A.V.: "All'inizio avevo pensato a L'Asmara, un omaggio alla città eritrea - dove la presenza della cultura italiana è fortissima - e ad un certo periodo storico italiano al quale certo neofolk ha sempre guardato, poi però ho pensato che avrebbe suonato meglio L'Amara, nome valido per una brigata partigiana o nera, sicuramente un rimando al decennio 40-50 dell'Italia: la fine della guerra, l'inizio di nuove guerre, la voglia di riposare davanti al vino e perdersi dopo aver tanto combattuto. Un'amarezza eroica."

########

CONSEGNA A
Riassumi in due frasi il testo del documento sulla scelta del nome L'Amara.
CONSEGNA B
Prosegui il testo sull'origine del nome L'Amara a partire dalla sua ultima frase.

########

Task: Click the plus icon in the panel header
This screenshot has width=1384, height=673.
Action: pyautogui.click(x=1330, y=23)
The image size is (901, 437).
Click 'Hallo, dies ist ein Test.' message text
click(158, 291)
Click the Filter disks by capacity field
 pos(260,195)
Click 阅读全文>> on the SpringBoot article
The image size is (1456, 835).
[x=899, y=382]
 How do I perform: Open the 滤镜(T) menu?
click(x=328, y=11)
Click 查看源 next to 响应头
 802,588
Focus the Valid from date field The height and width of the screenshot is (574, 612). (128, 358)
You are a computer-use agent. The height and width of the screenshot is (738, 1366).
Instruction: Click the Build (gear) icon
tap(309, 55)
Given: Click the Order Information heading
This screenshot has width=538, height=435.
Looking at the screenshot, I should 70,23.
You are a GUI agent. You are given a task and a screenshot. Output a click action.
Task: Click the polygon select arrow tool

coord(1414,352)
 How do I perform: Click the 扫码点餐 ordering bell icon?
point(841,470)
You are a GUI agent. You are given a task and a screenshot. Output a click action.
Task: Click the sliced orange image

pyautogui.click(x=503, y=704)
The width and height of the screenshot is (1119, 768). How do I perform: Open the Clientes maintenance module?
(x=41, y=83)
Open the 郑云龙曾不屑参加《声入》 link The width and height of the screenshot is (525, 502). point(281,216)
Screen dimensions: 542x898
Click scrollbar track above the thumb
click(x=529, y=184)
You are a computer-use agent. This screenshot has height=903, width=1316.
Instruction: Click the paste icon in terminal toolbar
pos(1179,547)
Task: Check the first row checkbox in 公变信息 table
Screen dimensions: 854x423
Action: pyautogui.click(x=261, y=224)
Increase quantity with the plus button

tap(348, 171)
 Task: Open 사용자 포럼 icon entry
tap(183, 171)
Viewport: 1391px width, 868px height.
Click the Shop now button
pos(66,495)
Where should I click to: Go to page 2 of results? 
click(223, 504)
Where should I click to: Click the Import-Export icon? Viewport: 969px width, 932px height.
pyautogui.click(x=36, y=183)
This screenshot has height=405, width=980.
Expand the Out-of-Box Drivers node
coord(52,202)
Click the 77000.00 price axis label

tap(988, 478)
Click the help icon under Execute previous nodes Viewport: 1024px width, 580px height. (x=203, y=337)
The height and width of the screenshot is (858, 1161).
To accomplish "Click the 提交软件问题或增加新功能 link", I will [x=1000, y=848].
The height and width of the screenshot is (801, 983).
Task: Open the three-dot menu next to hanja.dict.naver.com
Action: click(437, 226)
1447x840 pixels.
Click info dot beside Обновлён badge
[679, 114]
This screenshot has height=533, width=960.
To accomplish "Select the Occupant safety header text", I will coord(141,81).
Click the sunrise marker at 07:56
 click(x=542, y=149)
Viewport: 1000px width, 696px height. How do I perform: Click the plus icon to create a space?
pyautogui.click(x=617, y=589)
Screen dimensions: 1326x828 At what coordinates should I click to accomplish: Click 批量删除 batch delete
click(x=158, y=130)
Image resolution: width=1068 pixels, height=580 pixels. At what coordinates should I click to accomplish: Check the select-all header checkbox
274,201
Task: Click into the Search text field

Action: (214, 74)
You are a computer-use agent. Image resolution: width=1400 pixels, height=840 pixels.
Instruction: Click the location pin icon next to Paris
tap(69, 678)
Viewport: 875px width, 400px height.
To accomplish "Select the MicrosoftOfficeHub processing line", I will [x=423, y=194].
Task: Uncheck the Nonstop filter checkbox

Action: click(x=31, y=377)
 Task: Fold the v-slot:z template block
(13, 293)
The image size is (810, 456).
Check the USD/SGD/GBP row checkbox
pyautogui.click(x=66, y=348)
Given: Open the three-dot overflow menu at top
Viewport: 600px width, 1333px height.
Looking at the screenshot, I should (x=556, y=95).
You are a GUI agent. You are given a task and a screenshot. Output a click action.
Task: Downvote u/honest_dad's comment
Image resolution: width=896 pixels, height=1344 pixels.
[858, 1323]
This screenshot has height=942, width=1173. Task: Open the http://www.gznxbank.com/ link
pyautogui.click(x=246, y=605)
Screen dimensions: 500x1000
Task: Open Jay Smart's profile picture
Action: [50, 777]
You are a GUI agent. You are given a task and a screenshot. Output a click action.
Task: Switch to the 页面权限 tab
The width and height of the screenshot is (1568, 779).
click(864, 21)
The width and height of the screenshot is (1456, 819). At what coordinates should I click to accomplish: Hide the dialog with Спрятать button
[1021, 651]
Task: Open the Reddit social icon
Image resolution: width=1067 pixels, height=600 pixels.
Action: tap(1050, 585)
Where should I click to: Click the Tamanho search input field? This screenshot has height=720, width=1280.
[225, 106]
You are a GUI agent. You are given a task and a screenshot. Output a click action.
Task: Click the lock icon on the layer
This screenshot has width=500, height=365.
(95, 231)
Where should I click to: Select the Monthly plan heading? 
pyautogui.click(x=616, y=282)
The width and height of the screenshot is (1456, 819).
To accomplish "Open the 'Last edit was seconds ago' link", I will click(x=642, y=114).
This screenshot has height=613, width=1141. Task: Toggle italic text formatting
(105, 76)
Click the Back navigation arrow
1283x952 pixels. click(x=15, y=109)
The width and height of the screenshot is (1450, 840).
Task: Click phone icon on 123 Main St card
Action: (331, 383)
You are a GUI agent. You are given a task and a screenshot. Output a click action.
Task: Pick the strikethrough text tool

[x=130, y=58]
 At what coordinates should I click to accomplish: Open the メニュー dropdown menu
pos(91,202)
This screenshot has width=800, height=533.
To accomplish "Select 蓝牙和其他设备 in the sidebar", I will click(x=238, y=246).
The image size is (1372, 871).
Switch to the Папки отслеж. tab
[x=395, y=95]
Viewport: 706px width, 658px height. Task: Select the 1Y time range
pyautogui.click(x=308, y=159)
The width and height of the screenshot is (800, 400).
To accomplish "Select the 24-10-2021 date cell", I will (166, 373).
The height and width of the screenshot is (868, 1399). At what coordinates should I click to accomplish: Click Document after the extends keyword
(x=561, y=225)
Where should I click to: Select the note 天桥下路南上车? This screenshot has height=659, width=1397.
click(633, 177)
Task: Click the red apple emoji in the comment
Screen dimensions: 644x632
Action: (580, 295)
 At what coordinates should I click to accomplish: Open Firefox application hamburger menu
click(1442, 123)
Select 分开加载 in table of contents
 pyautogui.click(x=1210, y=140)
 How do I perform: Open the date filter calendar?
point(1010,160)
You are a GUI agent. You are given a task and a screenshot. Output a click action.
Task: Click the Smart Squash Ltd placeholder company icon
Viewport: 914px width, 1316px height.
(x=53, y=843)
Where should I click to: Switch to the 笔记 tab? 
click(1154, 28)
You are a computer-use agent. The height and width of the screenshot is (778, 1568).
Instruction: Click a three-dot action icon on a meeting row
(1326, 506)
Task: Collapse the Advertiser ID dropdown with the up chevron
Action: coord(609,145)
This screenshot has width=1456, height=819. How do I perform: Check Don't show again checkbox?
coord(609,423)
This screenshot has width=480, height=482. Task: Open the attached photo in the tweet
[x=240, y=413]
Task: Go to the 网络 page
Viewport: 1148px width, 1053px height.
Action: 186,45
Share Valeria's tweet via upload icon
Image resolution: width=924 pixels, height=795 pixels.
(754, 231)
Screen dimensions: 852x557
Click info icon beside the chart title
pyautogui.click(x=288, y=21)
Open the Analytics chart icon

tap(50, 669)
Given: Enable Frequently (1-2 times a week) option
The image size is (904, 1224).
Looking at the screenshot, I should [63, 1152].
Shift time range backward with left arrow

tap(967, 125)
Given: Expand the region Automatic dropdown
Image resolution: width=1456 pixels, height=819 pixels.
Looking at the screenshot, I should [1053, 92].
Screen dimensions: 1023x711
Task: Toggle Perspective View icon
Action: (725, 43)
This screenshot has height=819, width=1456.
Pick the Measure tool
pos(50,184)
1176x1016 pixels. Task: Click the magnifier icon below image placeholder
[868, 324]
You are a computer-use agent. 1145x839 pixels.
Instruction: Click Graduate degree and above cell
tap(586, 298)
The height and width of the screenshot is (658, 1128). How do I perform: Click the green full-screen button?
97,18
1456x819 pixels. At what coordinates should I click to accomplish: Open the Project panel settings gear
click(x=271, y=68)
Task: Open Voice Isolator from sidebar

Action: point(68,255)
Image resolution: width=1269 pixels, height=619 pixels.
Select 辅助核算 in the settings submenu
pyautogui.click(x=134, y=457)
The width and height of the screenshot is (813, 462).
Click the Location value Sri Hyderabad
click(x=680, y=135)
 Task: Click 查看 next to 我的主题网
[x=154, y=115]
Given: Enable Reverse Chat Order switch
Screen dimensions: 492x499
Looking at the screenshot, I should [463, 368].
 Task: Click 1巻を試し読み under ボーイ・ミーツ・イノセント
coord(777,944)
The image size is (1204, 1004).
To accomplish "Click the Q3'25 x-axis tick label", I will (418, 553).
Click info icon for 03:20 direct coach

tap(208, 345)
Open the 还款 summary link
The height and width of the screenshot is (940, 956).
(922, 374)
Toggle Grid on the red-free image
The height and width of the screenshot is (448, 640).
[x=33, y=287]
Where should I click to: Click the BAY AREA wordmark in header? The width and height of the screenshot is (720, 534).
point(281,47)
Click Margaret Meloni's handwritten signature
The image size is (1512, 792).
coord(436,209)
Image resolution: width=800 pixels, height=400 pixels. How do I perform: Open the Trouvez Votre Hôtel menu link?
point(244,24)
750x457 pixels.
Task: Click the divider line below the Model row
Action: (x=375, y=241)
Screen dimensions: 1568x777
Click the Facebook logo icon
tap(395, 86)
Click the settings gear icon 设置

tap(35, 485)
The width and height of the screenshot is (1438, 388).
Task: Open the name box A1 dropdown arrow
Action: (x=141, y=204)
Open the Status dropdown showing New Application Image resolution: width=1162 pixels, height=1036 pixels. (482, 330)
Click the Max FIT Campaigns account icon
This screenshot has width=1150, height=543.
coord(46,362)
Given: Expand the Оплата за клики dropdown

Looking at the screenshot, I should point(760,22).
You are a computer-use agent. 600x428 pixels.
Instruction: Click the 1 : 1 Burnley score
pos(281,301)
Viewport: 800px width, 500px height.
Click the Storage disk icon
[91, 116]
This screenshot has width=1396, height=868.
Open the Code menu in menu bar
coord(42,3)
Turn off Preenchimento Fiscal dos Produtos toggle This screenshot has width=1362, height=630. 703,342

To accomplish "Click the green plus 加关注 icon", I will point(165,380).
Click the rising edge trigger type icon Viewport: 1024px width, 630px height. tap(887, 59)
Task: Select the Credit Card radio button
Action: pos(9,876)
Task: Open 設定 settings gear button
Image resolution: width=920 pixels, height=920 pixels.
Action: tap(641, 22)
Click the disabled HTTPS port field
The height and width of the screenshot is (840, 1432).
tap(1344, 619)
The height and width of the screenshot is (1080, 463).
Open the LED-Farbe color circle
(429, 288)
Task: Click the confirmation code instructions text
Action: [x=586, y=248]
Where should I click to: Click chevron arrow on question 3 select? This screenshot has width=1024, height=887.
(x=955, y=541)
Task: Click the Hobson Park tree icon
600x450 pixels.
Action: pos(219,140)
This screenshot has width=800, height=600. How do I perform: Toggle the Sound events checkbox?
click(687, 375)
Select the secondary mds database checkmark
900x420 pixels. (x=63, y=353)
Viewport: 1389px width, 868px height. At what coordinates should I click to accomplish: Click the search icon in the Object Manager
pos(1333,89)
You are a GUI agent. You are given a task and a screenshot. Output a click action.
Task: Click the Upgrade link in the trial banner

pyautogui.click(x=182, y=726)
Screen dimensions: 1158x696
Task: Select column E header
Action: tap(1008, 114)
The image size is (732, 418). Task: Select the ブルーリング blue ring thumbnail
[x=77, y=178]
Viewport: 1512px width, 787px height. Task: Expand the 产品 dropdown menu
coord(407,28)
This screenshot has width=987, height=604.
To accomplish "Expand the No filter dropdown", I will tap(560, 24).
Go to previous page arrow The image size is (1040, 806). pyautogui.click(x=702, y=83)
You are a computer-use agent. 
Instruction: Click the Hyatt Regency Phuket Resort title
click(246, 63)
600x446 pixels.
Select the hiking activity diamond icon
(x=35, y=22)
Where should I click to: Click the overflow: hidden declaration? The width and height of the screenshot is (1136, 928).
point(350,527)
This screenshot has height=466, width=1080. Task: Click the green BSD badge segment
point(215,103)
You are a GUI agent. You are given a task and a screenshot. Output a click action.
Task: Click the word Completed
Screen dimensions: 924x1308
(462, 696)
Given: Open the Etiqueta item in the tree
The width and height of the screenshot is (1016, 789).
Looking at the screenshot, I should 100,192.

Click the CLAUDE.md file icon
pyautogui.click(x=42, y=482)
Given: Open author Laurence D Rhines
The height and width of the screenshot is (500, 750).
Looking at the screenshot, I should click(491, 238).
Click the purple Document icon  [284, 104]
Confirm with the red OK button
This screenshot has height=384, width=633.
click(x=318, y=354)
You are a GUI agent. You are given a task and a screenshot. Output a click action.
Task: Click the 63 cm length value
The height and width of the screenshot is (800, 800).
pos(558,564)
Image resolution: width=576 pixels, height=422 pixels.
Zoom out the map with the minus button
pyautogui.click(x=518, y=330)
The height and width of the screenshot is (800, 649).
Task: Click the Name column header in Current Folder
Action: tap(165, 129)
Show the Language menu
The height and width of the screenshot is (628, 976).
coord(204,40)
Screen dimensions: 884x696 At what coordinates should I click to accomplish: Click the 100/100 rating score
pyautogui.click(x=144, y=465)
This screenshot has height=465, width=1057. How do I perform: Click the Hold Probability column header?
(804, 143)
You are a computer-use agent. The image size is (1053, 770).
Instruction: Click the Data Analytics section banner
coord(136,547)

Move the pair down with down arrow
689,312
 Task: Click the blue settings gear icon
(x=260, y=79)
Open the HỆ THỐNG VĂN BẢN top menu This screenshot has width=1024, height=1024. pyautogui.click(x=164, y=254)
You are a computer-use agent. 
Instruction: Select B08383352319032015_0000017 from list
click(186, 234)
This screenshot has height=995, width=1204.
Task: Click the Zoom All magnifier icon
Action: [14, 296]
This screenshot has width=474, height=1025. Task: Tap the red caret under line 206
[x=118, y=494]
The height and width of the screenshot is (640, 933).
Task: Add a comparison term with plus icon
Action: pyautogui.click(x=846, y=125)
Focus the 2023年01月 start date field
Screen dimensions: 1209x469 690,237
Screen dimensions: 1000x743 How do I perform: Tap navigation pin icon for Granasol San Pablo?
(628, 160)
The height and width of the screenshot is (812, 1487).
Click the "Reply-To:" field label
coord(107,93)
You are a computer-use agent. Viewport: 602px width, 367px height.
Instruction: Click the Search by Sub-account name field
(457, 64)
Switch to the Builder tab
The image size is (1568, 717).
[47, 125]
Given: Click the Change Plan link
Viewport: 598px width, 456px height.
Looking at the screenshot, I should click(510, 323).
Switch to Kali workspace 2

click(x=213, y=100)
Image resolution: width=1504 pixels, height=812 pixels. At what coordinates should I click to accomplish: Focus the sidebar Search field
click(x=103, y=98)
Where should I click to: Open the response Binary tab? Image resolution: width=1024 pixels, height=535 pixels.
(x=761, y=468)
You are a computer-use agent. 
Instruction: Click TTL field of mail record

########

SOLUZIONE A
A.V. spiega di aver pensato all'inizio a L'Asmara, come omaggio alla città eritrea in cui la cultura italiana è fortissima e a un periodo storico italiano a cui certo neofolk ha sempre guardato. Poi ha preferito L'Amara perché suonava meglio, era un nome valido per una brigata partigiana o nera e richiamava l'Italia del decennio 40-50, tra fine della guerra, nuove guerre e voglia di riposare davanti al vino: un'amarezza eroica.

SOLUZIONE B
G.L.: "Il nome è farina del sacco di Adriano; io lo adoro perché, come tutti i nomi più efficaci, si presta a diverse interpretazioni. Ho pensato subito a "La Disperata", la Guardia del corpo personale di D'Annunzio durante la Reggenza del Carnaro. Gente di fegato e cuore come non ne costruiscono più. Successivamente diverse squadre d'azione adottarono nomi simili durante il ventennio, un po' eroici e sgangherati: La Tenace, L'Ardita, La Disperatissima... ma L'Amara trasuda nostalgia e disillusione, quel sentimento di stanchezza di vivere che penetra la carne e lo spirito, come una squadriglia disciolta dopo l'armistizio che si riunisce in osterie fumose, conficca i coltelli sotto i tavoli e attacca a suonare."
"Non è stato semplice mettere insieme tutte le persone coinvolte, ma è stato possibile perché in primis c'era l'idea: quella di fare un singolo album perfetto di neofolk italiano, un tributo a specifiche atmosfere più che una vera e propria band..."
(Adriano Vincenti)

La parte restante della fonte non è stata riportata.